** Raw data follows **

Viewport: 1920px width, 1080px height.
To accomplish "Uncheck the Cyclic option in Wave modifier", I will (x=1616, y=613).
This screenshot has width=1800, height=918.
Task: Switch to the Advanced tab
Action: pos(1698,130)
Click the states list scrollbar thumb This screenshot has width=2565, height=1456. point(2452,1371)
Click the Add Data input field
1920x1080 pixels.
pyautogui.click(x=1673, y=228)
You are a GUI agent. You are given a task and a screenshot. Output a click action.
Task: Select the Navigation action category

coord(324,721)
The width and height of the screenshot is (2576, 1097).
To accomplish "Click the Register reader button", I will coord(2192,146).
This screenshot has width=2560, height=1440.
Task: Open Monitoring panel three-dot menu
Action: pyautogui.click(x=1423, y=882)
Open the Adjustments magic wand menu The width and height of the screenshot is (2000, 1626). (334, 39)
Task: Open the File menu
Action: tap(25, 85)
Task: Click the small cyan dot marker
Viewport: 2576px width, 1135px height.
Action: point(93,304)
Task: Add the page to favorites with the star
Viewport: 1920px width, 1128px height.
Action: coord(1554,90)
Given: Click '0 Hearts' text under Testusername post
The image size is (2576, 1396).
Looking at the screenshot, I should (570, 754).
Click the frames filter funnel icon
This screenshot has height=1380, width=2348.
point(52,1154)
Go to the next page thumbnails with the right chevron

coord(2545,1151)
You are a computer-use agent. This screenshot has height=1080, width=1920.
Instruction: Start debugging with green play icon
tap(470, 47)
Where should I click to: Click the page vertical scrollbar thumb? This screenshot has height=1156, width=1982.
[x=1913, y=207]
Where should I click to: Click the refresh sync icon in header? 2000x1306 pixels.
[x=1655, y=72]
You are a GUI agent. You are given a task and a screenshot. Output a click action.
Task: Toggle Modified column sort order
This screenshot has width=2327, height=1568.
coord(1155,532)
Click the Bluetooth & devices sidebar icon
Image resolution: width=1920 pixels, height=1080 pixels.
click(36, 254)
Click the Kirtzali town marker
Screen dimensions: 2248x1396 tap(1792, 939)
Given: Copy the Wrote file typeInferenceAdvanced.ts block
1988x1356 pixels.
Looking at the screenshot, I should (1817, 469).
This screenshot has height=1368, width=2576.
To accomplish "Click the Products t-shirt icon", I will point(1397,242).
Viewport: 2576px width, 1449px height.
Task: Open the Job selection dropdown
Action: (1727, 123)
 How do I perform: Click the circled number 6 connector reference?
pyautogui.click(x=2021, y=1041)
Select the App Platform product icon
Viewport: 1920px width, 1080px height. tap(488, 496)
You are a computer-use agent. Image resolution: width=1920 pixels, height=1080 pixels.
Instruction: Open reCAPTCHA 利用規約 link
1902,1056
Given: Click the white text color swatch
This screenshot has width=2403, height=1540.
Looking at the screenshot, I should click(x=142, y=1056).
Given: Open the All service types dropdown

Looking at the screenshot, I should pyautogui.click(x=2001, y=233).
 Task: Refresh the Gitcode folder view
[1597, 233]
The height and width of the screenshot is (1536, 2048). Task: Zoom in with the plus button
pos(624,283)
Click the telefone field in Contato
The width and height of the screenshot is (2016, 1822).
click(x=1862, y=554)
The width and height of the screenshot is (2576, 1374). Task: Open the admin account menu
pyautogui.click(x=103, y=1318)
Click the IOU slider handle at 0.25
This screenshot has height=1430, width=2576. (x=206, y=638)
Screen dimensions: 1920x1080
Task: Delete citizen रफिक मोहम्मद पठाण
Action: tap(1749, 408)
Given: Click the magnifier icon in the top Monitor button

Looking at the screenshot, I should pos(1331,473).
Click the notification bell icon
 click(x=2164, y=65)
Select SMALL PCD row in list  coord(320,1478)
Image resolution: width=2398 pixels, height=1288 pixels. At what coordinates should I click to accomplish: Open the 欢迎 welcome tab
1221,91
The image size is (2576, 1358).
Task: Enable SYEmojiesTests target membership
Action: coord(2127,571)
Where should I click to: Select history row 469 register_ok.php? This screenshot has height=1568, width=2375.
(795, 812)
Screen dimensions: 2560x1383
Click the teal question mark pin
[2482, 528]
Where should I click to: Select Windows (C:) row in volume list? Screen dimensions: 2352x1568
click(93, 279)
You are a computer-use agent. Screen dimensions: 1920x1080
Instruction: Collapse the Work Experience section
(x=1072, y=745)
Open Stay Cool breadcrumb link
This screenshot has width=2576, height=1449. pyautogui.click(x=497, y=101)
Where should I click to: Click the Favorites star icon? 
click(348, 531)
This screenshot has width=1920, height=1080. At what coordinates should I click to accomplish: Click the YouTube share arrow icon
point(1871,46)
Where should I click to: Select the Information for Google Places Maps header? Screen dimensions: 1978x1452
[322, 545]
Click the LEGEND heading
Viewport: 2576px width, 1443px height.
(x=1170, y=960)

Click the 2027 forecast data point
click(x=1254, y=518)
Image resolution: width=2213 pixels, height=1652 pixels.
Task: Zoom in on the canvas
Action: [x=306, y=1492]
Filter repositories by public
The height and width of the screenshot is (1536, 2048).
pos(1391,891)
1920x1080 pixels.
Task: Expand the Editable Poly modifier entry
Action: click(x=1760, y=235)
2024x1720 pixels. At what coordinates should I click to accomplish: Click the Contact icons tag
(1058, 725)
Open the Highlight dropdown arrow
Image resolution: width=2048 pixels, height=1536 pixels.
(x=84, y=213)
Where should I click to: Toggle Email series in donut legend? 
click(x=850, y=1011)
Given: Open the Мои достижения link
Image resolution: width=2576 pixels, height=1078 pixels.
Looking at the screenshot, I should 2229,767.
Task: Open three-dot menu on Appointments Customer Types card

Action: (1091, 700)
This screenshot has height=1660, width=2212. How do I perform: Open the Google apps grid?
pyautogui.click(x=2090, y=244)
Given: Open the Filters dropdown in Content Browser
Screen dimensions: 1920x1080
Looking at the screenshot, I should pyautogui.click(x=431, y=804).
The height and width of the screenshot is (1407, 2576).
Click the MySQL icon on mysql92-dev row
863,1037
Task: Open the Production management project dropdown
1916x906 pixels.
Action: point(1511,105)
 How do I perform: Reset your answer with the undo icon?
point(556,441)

** End of Raw data **

Write the listing out again, exactly as it reads.

■ Exercise answer:
Viewport: 1920px width, 1080px height.
To accomplish "Uncheck the Cyclic option in Wave modifier", I will (x=1616, y=613).
This screenshot has width=1800, height=918.
Task: Switch to the Advanced tab
Action: pos(1698,130)
Click the states list scrollbar thumb This screenshot has width=2565, height=1456. point(2452,1371)
Click the Add Data input field
1920x1080 pixels.
pyautogui.click(x=1673, y=228)
You are a GUI agent. You are given a task and a screenshot. Output a click action.
Task: Select the Navigation action category

coord(324,721)
The width and height of the screenshot is (2576, 1097).
To accomplish "Click the Register reader button", I will coord(2192,146).
This screenshot has width=2560, height=1440.
Task: Open Monitoring panel three-dot menu
Action: pyautogui.click(x=1423, y=882)
Open the Adjustments magic wand menu The width and height of the screenshot is (2000, 1626). (334, 39)
Task: Open the File menu
Action: tap(25, 85)
Task: Click the small cyan dot marker
Viewport: 2576px width, 1135px height.
Action: point(93,304)
Task: Add the page to favorites with the star
Viewport: 1920px width, 1128px height.
Action: coord(1554,90)
Given: Click '0 Hearts' text under Testusername post
The image size is (2576, 1396).
Looking at the screenshot, I should (570, 754).
Click the frames filter funnel icon
This screenshot has height=1380, width=2348.
point(52,1154)
Go to the next page thumbnails with the right chevron

coord(2545,1151)
You are a computer-use agent. This screenshot has height=1080, width=1920.
Instruction: Start debugging with green play icon
tap(470, 47)
Where should I click to: Click the page vertical scrollbar thumb? This screenshot has height=1156, width=1982.
[x=1913, y=207]
Where should I click to: Click the refresh sync icon in header? 2000x1306 pixels.
[x=1655, y=72]
You are a GUI agent. You are given a task and a screenshot. Output a click action.
Task: Toggle Modified column sort order
This screenshot has width=2327, height=1568.
coord(1155,532)
Click the Bluetooth & devices sidebar icon
Image resolution: width=1920 pixels, height=1080 pixels.
click(36, 254)
Click the Kirtzali town marker
Screen dimensions: 2248x1396 tap(1792, 939)
Given: Copy the Wrote file typeInferenceAdvanced.ts block
1988x1356 pixels.
Looking at the screenshot, I should (1817, 469).
This screenshot has height=1368, width=2576.
To accomplish "Click the Products t-shirt icon", I will point(1397,242).
Viewport: 2576px width, 1449px height.
Task: Open the Job selection dropdown
Action: (1727, 123)
 How do I perform: Click the circled number 6 connector reference?
pyautogui.click(x=2021, y=1041)
Select the App Platform product icon
Viewport: 1920px width, 1080px height. tap(488, 496)
You are a computer-use agent. Image resolution: width=1920 pixels, height=1080 pixels.
Instruction: Open reCAPTCHA 利用規約 link
1902,1056
Given: Click the white text color swatch
This screenshot has width=2403, height=1540.
Looking at the screenshot, I should click(x=142, y=1056).
Given: Open the All service types dropdown

Looking at the screenshot, I should pyautogui.click(x=2001, y=233).
 Task: Refresh the Gitcode folder view
[1597, 233]
The height and width of the screenshot is (1536, 2048). Task: Zoom in with the plus button
pos(624,283)
Click the telefone field in Contato
The width and height of the screenshot is (2016, 1822).
click(x=1862, y=554)
The width and height of the screenshot is (2576, 1374). Task: Open the admin account menu
pyautogui.click(x=103, y=1318)
Click the IOU slider handle at 0.25
This screenshot has height=1430, width=2576. (x=206, y=638)
Screen dimensions: 1920x1080
Task: Delete citizen रफिक मोहम्मद पठाण
Action: tap(1749, 408)
Given: Click the magnifier icon in the top Monitor button

Looking at the screenshot, I should pos(1331,473).
Click the notification bell icon
 click(x=2164, y=65)
Select SMALL PCD row in list  coord(320,1478)
Image resolution: width=2398 pixels, height=1288 pixels. At what coordinates should I click to accomplish: Open the 欢迎 welcome tab
1221,91
The image size is (2576, 1358).
Task: Enable SYEmojiesTests target membership
Action: coord(2127,571)
Where should I click to: Select history row 469 register_ok.php? This screenshot has height=1568, width=2375.
(795, 812)
Screen dimensions: 2560x1383
Click the teal question mark pin
[2482, 528]
Where should I click to: Select Windows (C:) row in volume list? Screen dimensions: 2352x1568
click(93, 279)
You are a computer-use agent. Screen dimensions: 1920x1080
Instruction: Collapse the Work Experience section
(x=1072, y=745)
Open Stay Cool breadcrumb link
This screenshot has width=2576, height=1449. pyautogui.click(x=497, y=101)
Where should I click to: Click the Favorites star icon? 
click(348, 531)
This screenshot has width=1920, height=1080. At what coordinates should I click to accomplish: Click the YouTube share arrow icon
point(1871,46)
Where should I click to: Select the Information for Google Places Maps header? Screen dimensions: 1978x1452
[322, 545]
Click the LEGEND heading
Viewport: 2576px width, 1443px height.
(x=1170, y=960)

Click the 2027 forecast data point
click(x=1254, y=518)
Image resolution: width=2213 pixels, height=1652 pixels.
Task: Zoom in on the canvas
Action: [x=306, y=1492]
Filter repositories by public
The height and width of the screenshot is (1536, 2048).
pos(1391,891)
1920x1080 pixels.
Task: Expand the Editable Poly modifier entry
Action: click(x=1760, y=235)
2024x1720 pixels. At what coordinates should I click to accomplish: Click the Contact icons tag
(1058, 725)
Open the Highlight dropdown arrow
Image resolution: width=2048 pixels, height=1536 pixels.
(x=84, y=213)
Where should I click to: Toggle Email series in donut legend? 
click(x=850, y=1011)
Given: Open the Мои достижения link
Image resolution: width=2576 pixels, height=1078 pixels.
Looking at the screenshot, I should 2229,767.
Task: Open three-dot menu on Appointments Customer Types card

Action: (1091, 700)
This screenshot has height=1660, width=2212. How do I perform: Open the Google apps grid?
pyautogui.click(x=2090, y=244)
Given: Open the Filters dropdown in Content Browser
Screen dimensions: 1920x1080
Looking at the screenshot, I should pyautogui.click(x=431, y=804).
The height and width of the screenshot is (1407, 2576).
Click the MySQL icon on mysql92-dev row
863,1037
Task: Open the Production management project dropdown
1916x906 pixels.
Action: point(1511,105)
 How do I perform: Reset your answer with the undo icon?
point(556,441)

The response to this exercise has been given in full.